* **INSTRUCTIONS TO FOLLOW**
Please give back each entry below unaltered, leaving the pictures out.

-------- INFORMATION GIVEN --------

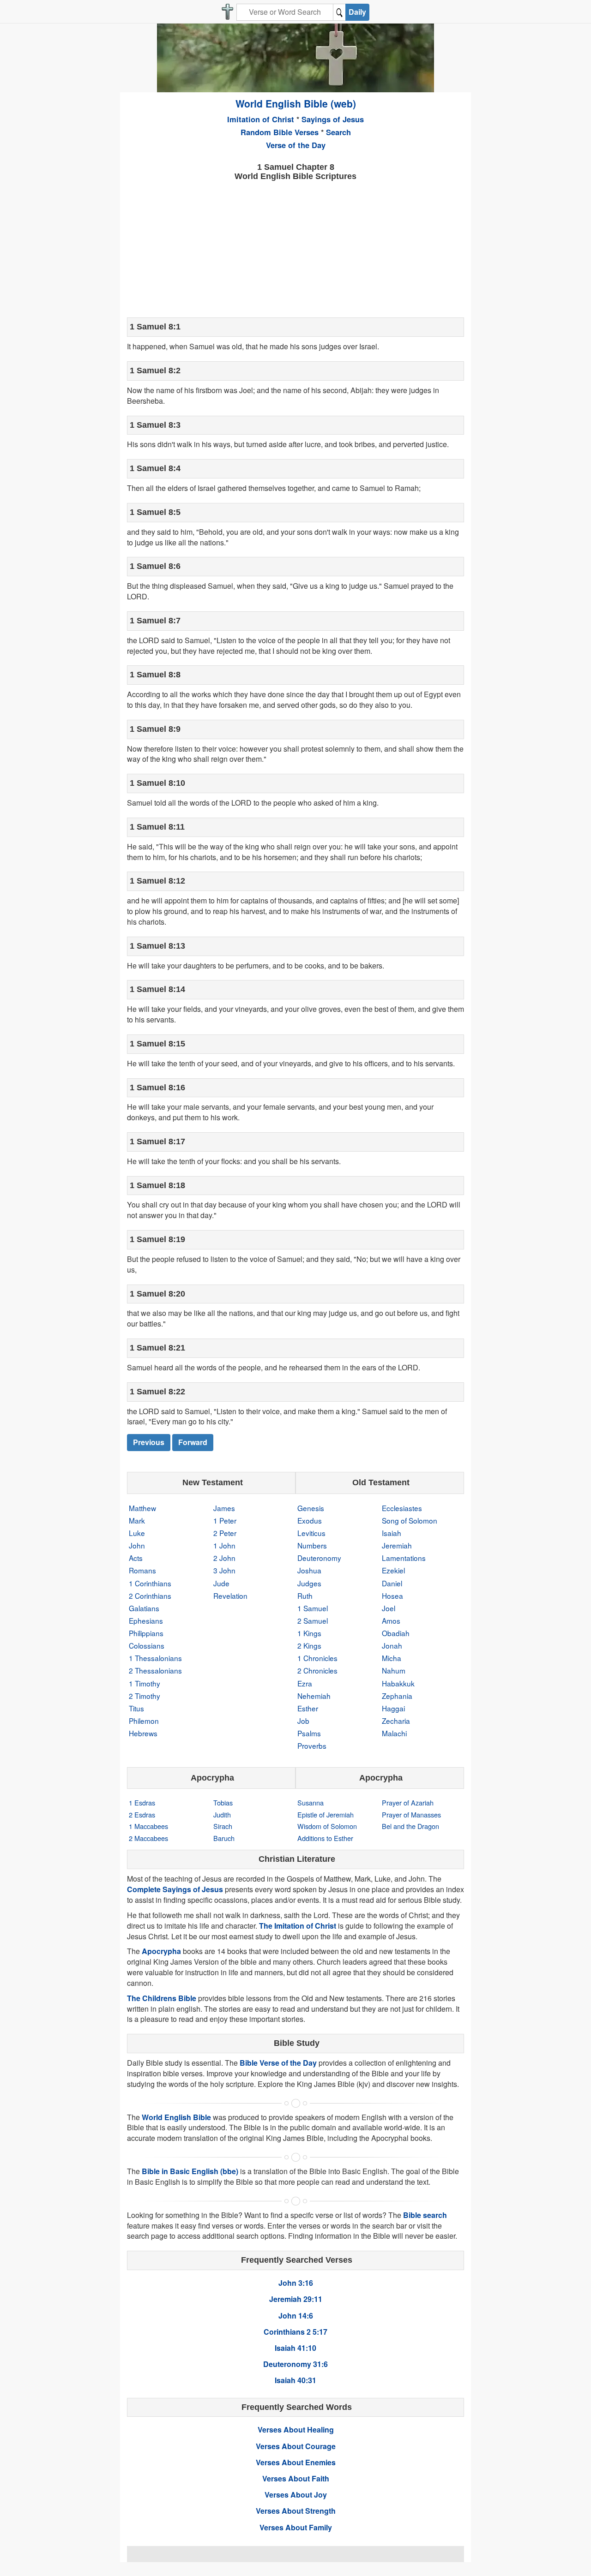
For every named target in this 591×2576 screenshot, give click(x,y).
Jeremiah (397, 1545)
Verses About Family (295, 2527)
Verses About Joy (296, 2494)
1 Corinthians (150, 1583)
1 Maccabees (148, 1826)
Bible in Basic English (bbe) (190, 2171)
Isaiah (391, 1533)
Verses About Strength (296, 2510)
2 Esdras (142, 1814)
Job (303, 1720)
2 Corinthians (150, 1595)
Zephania (397, 1696)
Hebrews (143, 1733)
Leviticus (311, 1533)
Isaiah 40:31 (295, 2380)
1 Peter (224, 1520)
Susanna (310, 1802)
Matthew (142, 1508)
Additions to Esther (325, 1838)
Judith (222, 1814)
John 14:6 (295, 2315)
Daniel (392, 1583)
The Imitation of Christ (297, 1925)
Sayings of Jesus (333, 119)
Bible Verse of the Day (278, 2062)
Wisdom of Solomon (327, 1826)
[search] (339, 12)
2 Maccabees (148, 1838)
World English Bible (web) (295, 103)
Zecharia (396, 1720)
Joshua (309, 1570)
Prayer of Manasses (411, 1814)
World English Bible (176, 2117)
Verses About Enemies (296, 2462)
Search (338, 131)
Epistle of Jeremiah (325, 1814)
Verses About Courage (296, 2446)
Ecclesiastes (402, 1508)
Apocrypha (161, 1951)
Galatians (144, 1608)
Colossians (146, 1645)
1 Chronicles (317, 1658)
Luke (137, 1533)
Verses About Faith (295, 2478)
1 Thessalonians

--------

* **ANSWER BOX**
For every named target in this 591×2576 screenshot, give click(x,y).
Jeremiah (397, 1545)
Verses About Family (295, 2527)
Verses About Joy (296, 2494)
1 Corinthians (150, 1583)
1 Maccabees (148, 1826)
Bible in Basic English (bbe) (190, 2171)
Isaiah (391, 1533)
Verses About Strength (296, 2510)
2 Esdras (142, 1814)
Job (303, 1720)
2 Corinthians (150, 1595)
Zephania (397, 1696)
Hebrews (143, 1733)
Leviticus (311, 1533)
Isaiah 40:31 (295, 2380)
1 Peter (224, 1520)
Susanna (310, 1802)
Matthew (142, 1508)
Additions to Esther (325, 1838)
Judith (222, 1814)
John 14:6 (295, 2315)
Daniel (392, 1583)
The Imitation of Christ (297, 1925)
Sayings of Jesus (333, 119)
Bible Verse of the Day (278, 2062)
Wisdom of Solomon (327, 1826)
[search] (339, 12)
2 Maccabees (148, 1838)
World English Bible (web) (295, 103)
Zecharia (396, 1720)
Joshua (309, 1570)
Prayer of Manasses (411, 1814)
World English Bible (176, 2117)
Verses About Enemies (296, 2462)
Search (338, 131)
Epistle of Jeremiah (325, 1814)
Verses About Courage (296, 2446)
Ecclesiastes (402, 1508)
Apocrypha (161, 1951)
Galatians (144, 1608)
Colossians (146, 1645)
1 Chronicles (317, 1658)
Luke (137, 1533)
Verses About Faith (295, 2478)
1 Thessalonians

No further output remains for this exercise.